Violence(s)

Publié le 26 novembre 2021 par Jean-Emmanuel Ducoin

De l'usage de la violence en politique... 

Situation. Une étincelle n’allume un feu qu’en terres propices – rien ne vient jamais de nulle part ni sans raison. Les événements qui secouent la Guadeloupe et la Martinique en témoignent en tant qu’exemples emblématiques, fruits pourris d’une longue et douloureuse mise en abîme d’un État républicain manquant à son devoir le plus élémentaire: l’Égalité. Soyons francs et massifs. Le mot «crise», qui englobe en lui-même toutes «les crises», en cache à peine un autre: le mot «violence». Celui qui effraie tant, à juste titre. Comme une tentation? Pas impossible. Comme une possibilité? Le bloc-noteur n’ira pas jusque-là, sachant néanmoins que, historiquement, la peur du prérévolutionnaire et de sa praxis a toujours provoqué chez les puissants un réflexe de violence – qui n’est pas «que» symbolique. Nous le savons, État et patronat disposent d’armes de répression massives, sournoises ou directes. Comment y répondre? Pour de bonnes et/ou de mauvaises raisons, chacun s’accordera ici-et-maintenant à dire que l’usage de la violence n’est plus forcément nécessaire et souhaitable pour construire un autre monde. Cette «violence» qu’on disait jadis «révolutionnaire». Et pourtant, en formulant l’hypothèse du renoncement total, pactisons-nous avec ceux qui précisément craignent le plus l’apparition d’une situation prérévolutionnaire, ceux qui vivent, pensent et souvent dominent comme sous un Ancien Régime? Délicate question, n’est-ce pas?
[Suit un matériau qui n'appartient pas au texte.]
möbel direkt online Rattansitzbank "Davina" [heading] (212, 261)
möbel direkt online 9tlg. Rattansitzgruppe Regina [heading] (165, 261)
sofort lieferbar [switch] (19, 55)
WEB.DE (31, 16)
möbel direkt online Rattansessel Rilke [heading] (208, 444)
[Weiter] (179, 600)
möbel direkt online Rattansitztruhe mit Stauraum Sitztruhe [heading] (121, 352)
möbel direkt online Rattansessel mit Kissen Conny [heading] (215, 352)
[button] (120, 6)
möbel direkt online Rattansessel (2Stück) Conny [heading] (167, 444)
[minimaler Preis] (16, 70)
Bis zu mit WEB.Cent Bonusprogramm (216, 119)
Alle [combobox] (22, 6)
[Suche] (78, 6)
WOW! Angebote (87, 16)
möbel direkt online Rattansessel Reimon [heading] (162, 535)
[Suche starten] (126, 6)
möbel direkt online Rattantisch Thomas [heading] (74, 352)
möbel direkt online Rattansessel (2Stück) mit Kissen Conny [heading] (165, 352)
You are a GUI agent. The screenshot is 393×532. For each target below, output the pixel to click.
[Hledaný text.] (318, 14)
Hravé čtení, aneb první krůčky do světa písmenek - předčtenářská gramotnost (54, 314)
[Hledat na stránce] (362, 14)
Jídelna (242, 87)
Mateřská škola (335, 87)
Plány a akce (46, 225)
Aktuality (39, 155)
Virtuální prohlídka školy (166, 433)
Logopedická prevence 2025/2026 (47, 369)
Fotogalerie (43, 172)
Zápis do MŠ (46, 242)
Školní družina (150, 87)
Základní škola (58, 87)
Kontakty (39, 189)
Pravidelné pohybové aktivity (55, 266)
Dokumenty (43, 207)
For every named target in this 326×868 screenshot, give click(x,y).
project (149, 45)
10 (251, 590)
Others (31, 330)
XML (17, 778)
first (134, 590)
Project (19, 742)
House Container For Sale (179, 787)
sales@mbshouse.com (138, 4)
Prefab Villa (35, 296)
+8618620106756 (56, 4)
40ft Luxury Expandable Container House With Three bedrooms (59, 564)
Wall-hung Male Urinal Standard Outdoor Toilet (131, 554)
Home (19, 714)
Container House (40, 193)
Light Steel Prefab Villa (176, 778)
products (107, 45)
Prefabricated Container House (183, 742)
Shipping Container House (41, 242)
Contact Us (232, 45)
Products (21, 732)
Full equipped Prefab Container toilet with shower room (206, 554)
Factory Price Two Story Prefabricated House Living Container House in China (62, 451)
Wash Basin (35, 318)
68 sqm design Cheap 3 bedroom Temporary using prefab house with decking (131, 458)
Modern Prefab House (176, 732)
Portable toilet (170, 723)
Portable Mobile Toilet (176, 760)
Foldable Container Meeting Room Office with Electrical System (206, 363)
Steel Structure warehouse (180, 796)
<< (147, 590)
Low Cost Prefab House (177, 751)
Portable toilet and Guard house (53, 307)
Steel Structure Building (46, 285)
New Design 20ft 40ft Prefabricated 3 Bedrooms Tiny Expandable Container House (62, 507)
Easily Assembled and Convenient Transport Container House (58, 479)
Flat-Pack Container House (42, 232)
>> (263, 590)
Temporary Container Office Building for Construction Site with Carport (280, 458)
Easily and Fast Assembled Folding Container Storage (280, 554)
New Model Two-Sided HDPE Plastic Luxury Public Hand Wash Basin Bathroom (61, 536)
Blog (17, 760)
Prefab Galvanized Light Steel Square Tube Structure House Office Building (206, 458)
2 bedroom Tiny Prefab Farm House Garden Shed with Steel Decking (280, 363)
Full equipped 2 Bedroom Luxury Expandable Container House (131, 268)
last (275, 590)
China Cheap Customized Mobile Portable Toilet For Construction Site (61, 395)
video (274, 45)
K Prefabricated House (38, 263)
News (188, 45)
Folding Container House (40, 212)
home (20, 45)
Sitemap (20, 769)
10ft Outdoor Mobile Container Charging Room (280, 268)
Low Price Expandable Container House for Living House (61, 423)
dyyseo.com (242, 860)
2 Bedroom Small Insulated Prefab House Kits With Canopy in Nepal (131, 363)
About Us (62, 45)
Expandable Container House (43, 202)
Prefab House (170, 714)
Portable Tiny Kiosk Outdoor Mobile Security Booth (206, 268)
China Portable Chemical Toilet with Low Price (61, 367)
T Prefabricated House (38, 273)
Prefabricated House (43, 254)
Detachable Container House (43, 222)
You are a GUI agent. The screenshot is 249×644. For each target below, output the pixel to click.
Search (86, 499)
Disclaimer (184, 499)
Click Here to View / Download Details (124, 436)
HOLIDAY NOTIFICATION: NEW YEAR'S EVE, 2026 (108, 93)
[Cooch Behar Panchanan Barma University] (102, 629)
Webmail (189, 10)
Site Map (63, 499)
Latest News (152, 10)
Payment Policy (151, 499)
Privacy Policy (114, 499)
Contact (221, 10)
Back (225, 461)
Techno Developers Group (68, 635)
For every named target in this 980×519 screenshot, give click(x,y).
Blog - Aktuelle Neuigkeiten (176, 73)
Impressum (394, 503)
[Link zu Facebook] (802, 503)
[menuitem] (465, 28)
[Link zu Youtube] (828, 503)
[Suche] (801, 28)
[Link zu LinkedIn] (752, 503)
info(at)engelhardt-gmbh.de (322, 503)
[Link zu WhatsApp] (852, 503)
Droit. Puisque nous ne renonçons pas à l’Idée d’un processus révolutionnaire, qui, de fait, par son surgissement même, provoquerait en réaction des moyens violents pour l’empêcher de croître, repenser la problématique du combat et de ses formes paraît plus évident que jamais. Que peut-on opposer à l’État et aux puissants en guise de défense des actions qui s’exceptent du droit? Voilà le vrai dilemme, posé à tous, qui ne cherche pas en soi à encourager des actions répréhensibles mais seulement à attirer l’attention sur une réalité: la situation économique, sociale et politique atteint un tel degré d’incandescence que pourraient bel et bien, dans l’absolu, se multiplier les actions qui passent outre le droit. Dans Force de loi (1994), Jacques Derrida écrivait: «La fondation de tous les États advient dans une situation qu’on peut appeler révolutionnaire. Elle inaugure un nouveau droit, et elle le fait toujours dans la violence.» Le mot «violence» ayant ici toutes les acceptions, singulièrement celle de la «rupture» et des modes qui l’accompagnent pour y parvenir.

Déréalisation. En 2009, dans la revue Lignes, le regretté Daniel Bensaïd expliquait très clairement: «Le capitalisme pourrissant secrète de la violence et de la peur à haute dose. Il s’agit de faire en sorte que la colère l’emporte sur la peur et que la violence s’éclaire à nouveau d’un objectif politique, à la façon dont Sorel revendiquait une nécessaire violence de l’opprimé, mais une “violence éclairée par l’idée de grève générale”.» Et il ajoutait un élément primordial: «À condition d’être liée à un objectif politique.» Il aurait pu ajouter que le capitalisme globalisé, dont nous voyons désormais les effets à l’échelle mondiale, accélérerait l’urgence de ce questionnement pour l’«ici» et l’«ailleurs». L’interpellation du présent reste celle de violences effectives, émeutières, répressives, ou très concrètes quand s’abattent les agissements du libéralisme économique contemporain. Depuis trente ans de matraquages idéologiques, la fabrique d’une Révolution française sans violence exécutive, sans violence en contrecoup de la résistance à l’oppression, a fini par donner un sentiment étrange de déréalisation – alors que l’histoire de la Révolution ne se limite pas, fort heureusement, à l’analyse de la violence qui s’y déploya. Il serait profitable que la conscience historique de ce moment, comme un «risque» prévisible, habite ceux qui disposent de tous les leviers de violence de notre société inégalitaire, dont ils usent et abusent en les nommant «loi du marché», «libre-échange», «compétition», etc.